▶ [Work instruction] Each line from the first entry to the line with "embroidery files (121, 600)", both included, is to be returned unchanged, with any pictures dropped.

▶ [Excerpts from a dataset]
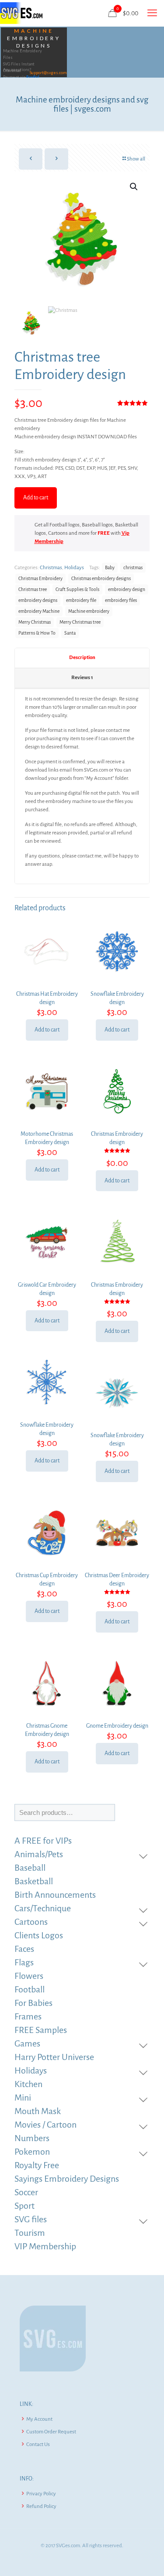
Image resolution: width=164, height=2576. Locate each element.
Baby (110, 567)
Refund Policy (41, 2506)
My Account (39, 2419)
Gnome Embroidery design (117, 1726)
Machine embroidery (88, 611)
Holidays (74, 568)
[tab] (82, 658)
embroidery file (81, 600)
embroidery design (126, 589)
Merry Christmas (34, 622)
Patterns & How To (37, 633)
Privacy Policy (41, 2494)
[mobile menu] (152, 13)
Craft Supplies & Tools (77, 589)
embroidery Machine (38, 611)
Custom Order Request (51, 2432)
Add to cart (35, 498)
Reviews (82, 677)
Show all (136, 159)
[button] (134, 186)
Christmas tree (32, 589)
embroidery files (121, 600)
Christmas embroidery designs (101, 578)
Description (82, 657)
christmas (133, 567)
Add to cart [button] (47, 1030)
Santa (70, 633)
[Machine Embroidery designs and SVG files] (21, 13)
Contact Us (38, 2444)
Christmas (51, 568)
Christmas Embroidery (40, 578)
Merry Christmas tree (80, 622)
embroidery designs (37, 600)
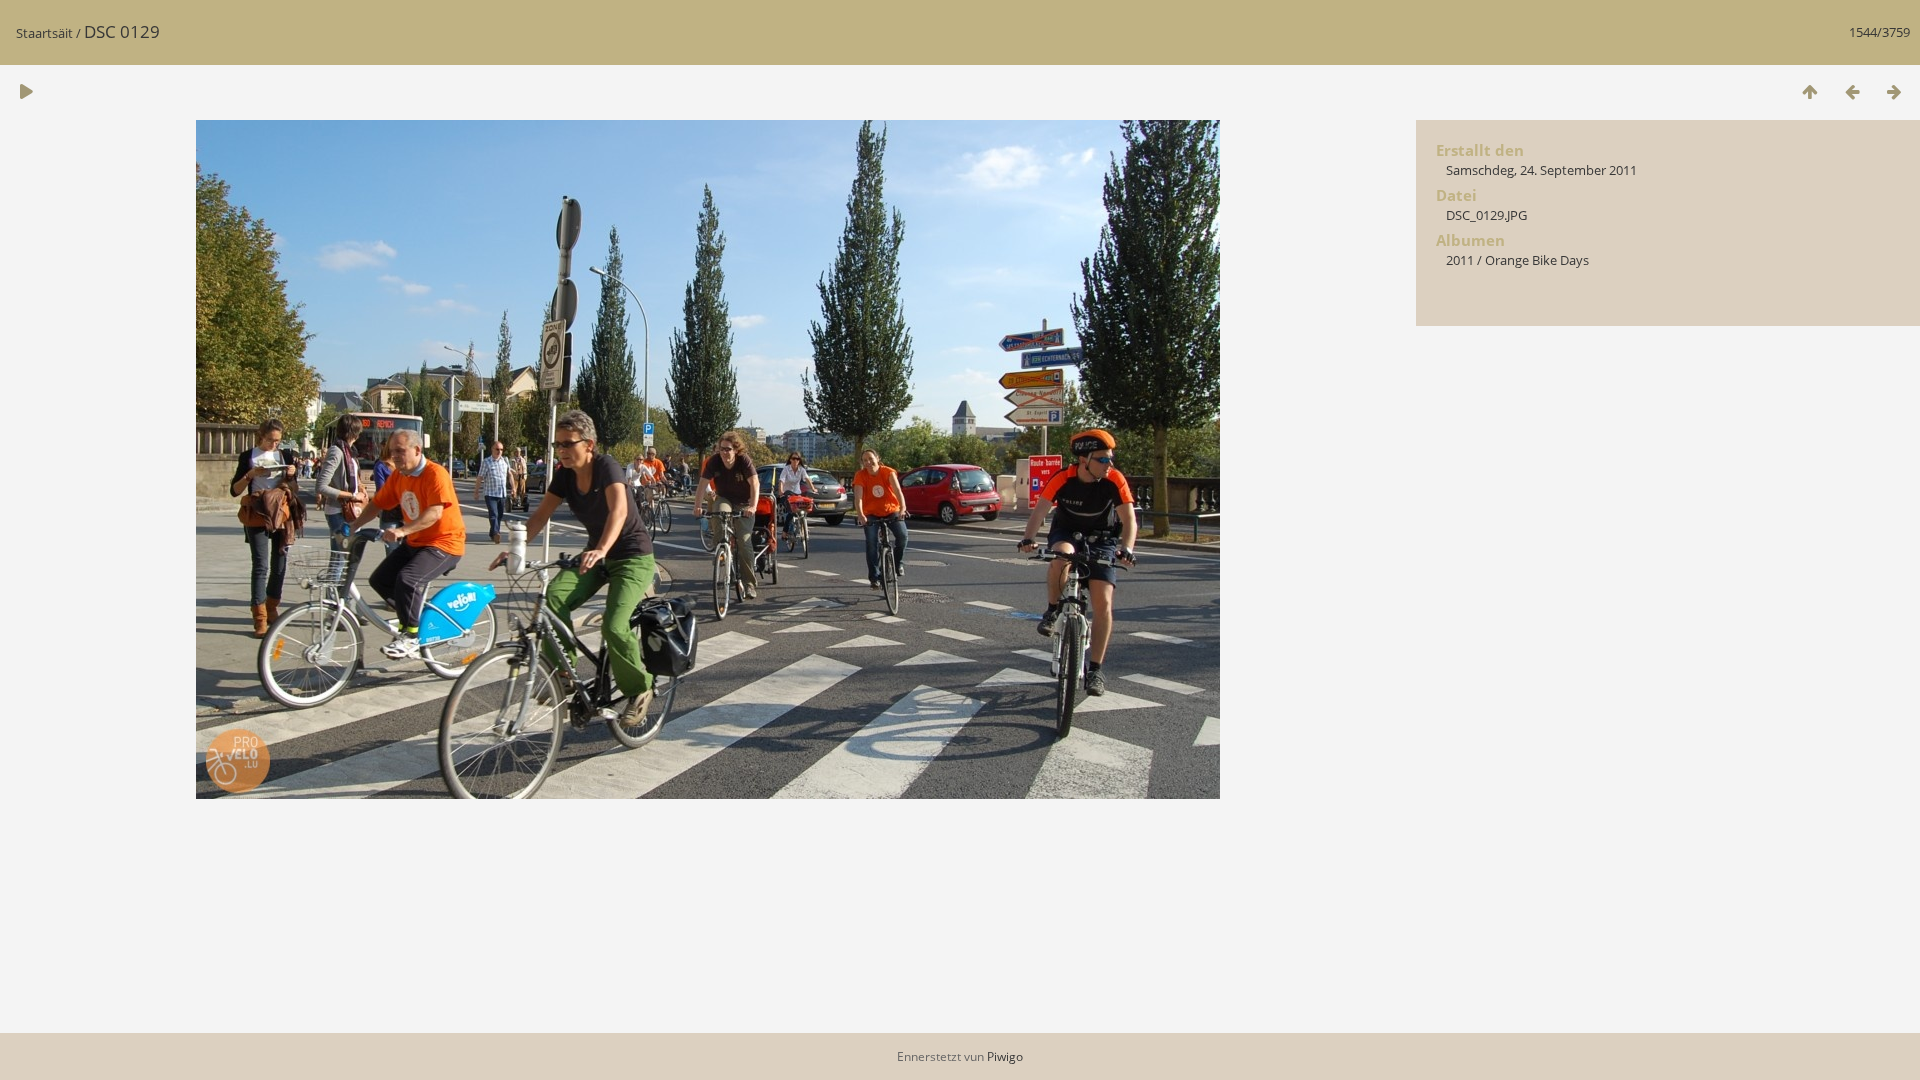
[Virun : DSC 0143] (1894, 91)
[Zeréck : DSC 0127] (1852, 91)
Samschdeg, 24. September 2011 (1541, 170)
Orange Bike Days (1537, 260)
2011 (1460, 260)
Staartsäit (44, 33)
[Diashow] (26, 91)
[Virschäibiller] (1810, 91)
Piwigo (1005, 1056)
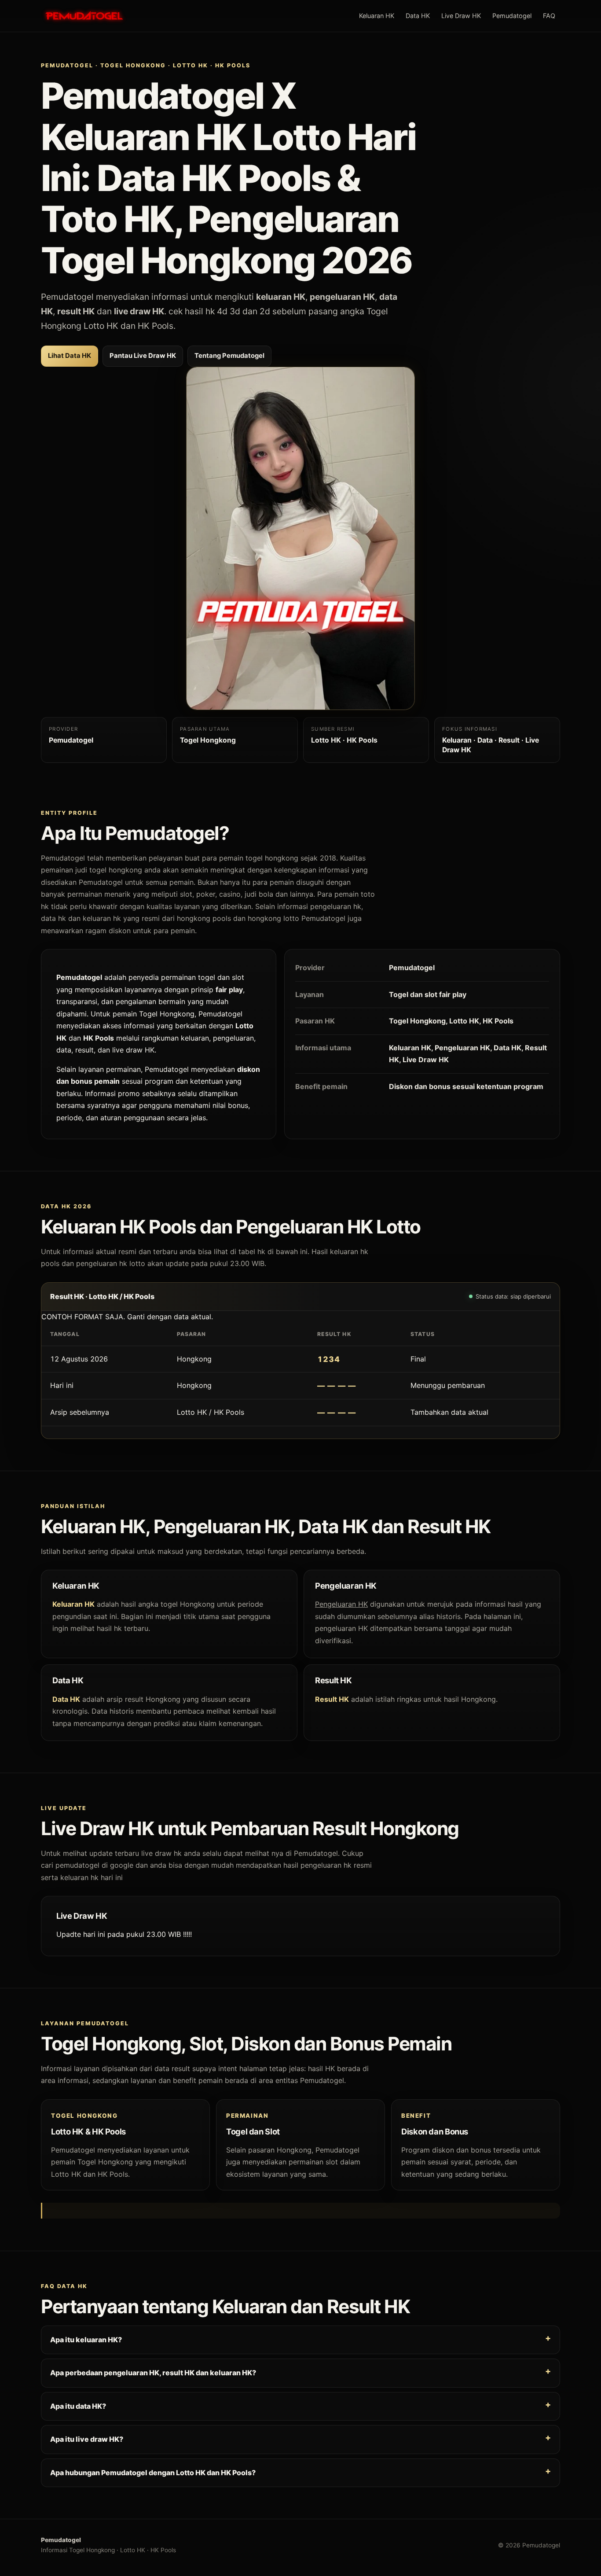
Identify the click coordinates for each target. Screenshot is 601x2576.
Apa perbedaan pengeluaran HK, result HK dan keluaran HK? (153, 2372)
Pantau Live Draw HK (143, 356)
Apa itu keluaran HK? (86, 2339)
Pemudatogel (511, 15)
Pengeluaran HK (341, 1604)
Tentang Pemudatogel (229, 356)
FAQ (549, 15)
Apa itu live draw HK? (86, 2439)
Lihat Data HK (69, 356)
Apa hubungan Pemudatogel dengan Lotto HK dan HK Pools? (153, 2472)
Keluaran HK (376, 15)
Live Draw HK (461, 15)
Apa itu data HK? (78, 2405)
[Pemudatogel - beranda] (84, 16)
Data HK (418, 15)
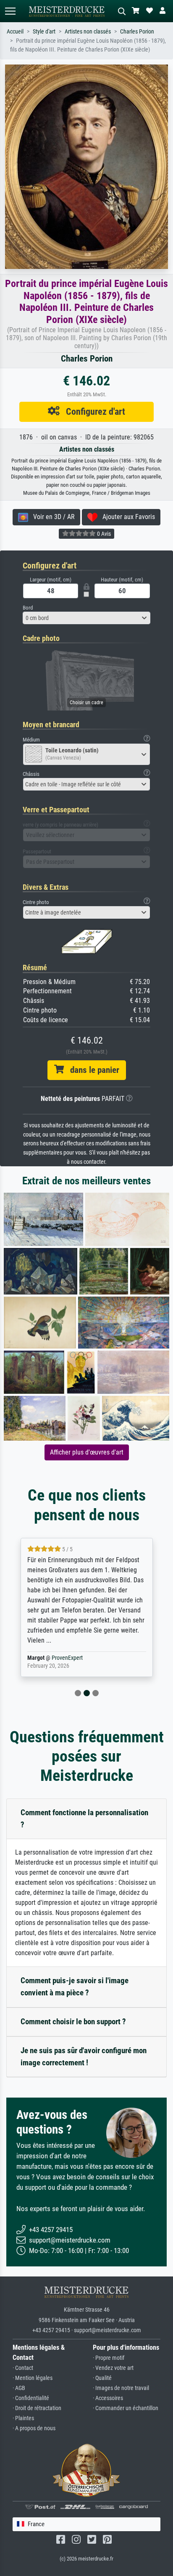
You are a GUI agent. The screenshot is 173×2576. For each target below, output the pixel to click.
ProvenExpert (67, 1657)
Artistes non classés (88, 31)
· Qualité (102, 2378)
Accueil (15, 31)
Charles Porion (137, 31)
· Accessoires (108, 2398)
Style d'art (44, 31)
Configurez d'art (92, 411)
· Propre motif (108, 2358)
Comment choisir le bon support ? (73, 2021)
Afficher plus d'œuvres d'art (86, 1452)
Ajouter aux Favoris (126, 517)
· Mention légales (32, 2378)
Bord (28, 608)
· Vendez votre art (113, 2368)
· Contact (23, 2368)
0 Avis (103, 533)
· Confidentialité (31, 2398)
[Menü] (10, 11)
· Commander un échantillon (125, 2408)
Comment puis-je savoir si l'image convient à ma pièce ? (74, 1986)
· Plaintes (23, 2418)
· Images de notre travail (121, 2388)
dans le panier (91, 1070)
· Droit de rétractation (37, 2408)
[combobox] (86, 618)
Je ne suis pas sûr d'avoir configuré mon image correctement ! (84, 2056)
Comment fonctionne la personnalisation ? (84, 1818)
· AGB (19, 2388)
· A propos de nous (34, 2428)
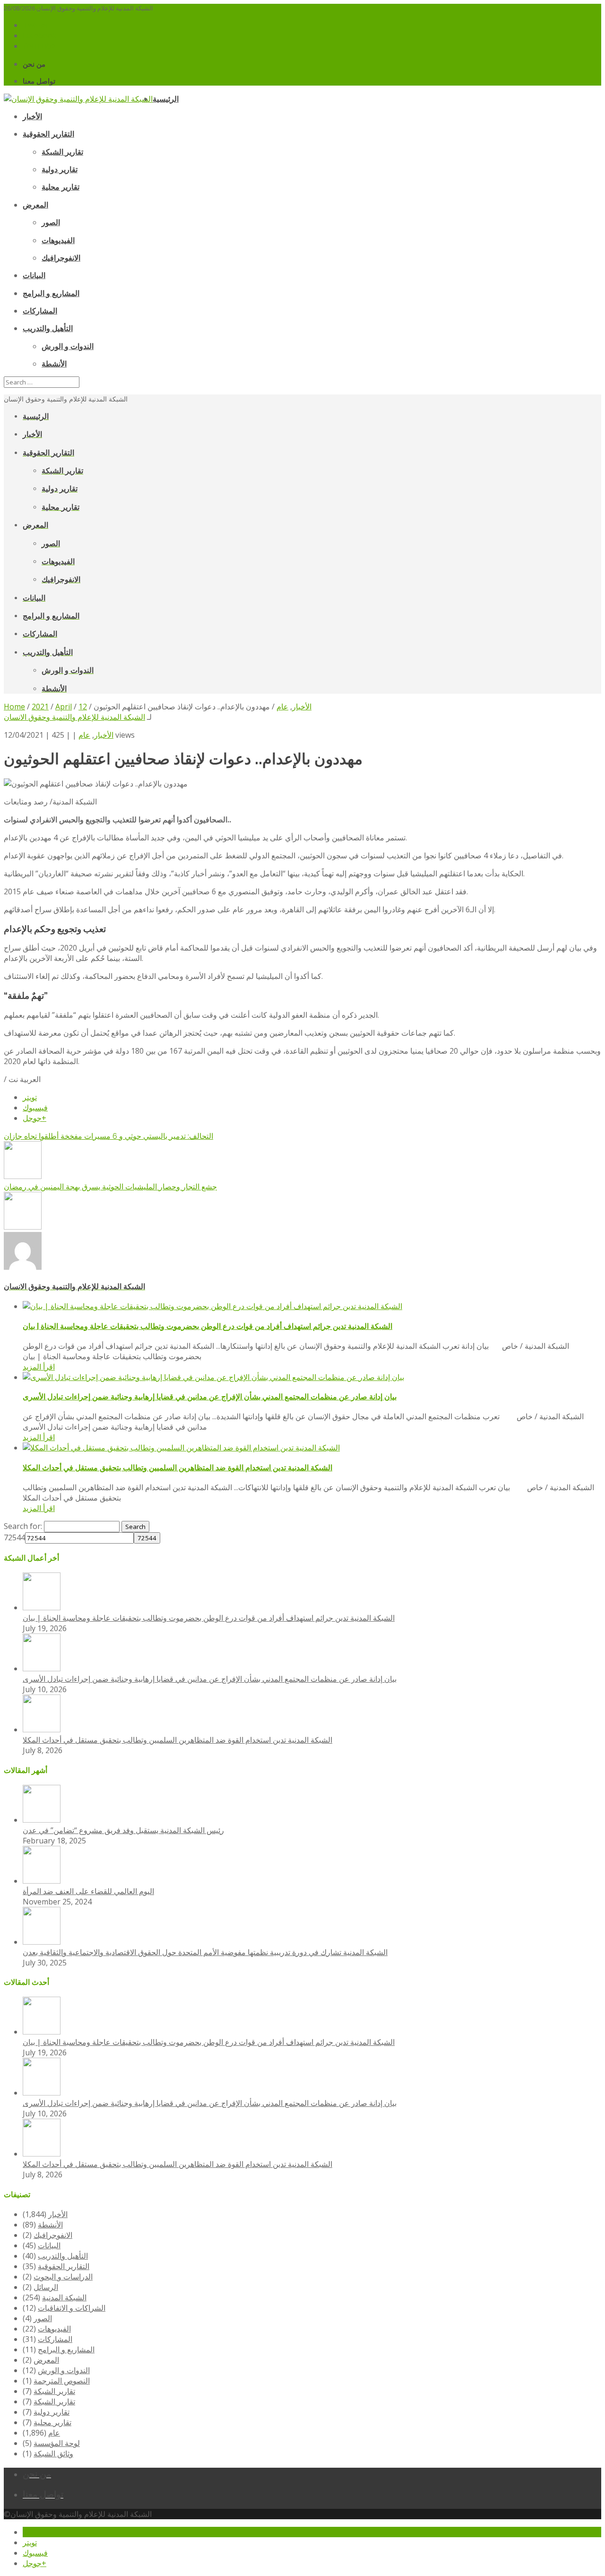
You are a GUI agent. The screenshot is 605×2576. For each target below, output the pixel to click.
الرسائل (46, 2287)
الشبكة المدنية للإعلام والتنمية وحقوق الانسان (74, 717)
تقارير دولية (51, 2412)
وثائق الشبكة (53, 2453)
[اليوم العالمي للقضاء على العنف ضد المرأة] (41, 1881)
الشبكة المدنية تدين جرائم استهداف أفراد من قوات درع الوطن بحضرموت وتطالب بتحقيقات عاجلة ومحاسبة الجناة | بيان (207, 1326)
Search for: (23, 1526)
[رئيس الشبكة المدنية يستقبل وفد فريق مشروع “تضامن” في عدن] (41, 1820)
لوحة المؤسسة (57, 2443)
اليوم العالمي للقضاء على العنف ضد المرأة (88, 1891)
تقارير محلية (52, 2422)
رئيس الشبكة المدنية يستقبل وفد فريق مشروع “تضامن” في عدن (123, 1830)
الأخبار (103, 735)
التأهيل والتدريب (63, 2256)
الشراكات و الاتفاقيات (71, 2308)
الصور (43, 2318)
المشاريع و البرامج (66, 2349)
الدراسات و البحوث (63, 2276)
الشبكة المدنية (64, 2297)
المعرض (46, 2360)
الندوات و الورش (64, 2370)
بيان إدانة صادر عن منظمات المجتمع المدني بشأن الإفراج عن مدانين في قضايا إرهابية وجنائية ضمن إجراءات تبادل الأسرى (210, 1396)
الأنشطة (50, 2224)
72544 (14, 1537)
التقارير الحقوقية (63, 2266)
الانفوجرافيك (53, 2235)
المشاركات (55, 2339)
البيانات (49, 2245)
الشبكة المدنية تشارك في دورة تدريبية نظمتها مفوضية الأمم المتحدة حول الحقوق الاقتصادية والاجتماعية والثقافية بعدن (205, 1952)
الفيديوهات (54, 2328)
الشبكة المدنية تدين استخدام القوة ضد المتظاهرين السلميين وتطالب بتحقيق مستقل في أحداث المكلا (177, 1467)
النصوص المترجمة (62, 2380)
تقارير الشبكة (54, 2391)
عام (84, 735)
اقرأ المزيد (39, 1367)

▶ [Solution for this task]
Image resolution: width=164, height=2576. Locate each element.
Baby (110, 567)
Refund Policy (41, 2506)
My Account (39, 2419)
Gnome Embroidery design (117, 1726)
Machine embroidery (88, 611)
Holidays (74, 568)
[tab] (82, 658)
embroidery file (81, 600)
embroidery design (126, 589)
Merry Christmas (34, 622)
Patterns & How To (37, 633)
Privacy Policy (41, 2494)
[mobile menu] (152, 13)
Craft Supplies & Tools (77, 589)
embroidery Machine (38, 611)
Custom Order Request (51, 2432)
Add to cart (35, 498)
Reviews (82, 677)
Show all (136, 159)
[button] (134, 186)
Christmas tree (32, 589)
embroidery files (121, 600)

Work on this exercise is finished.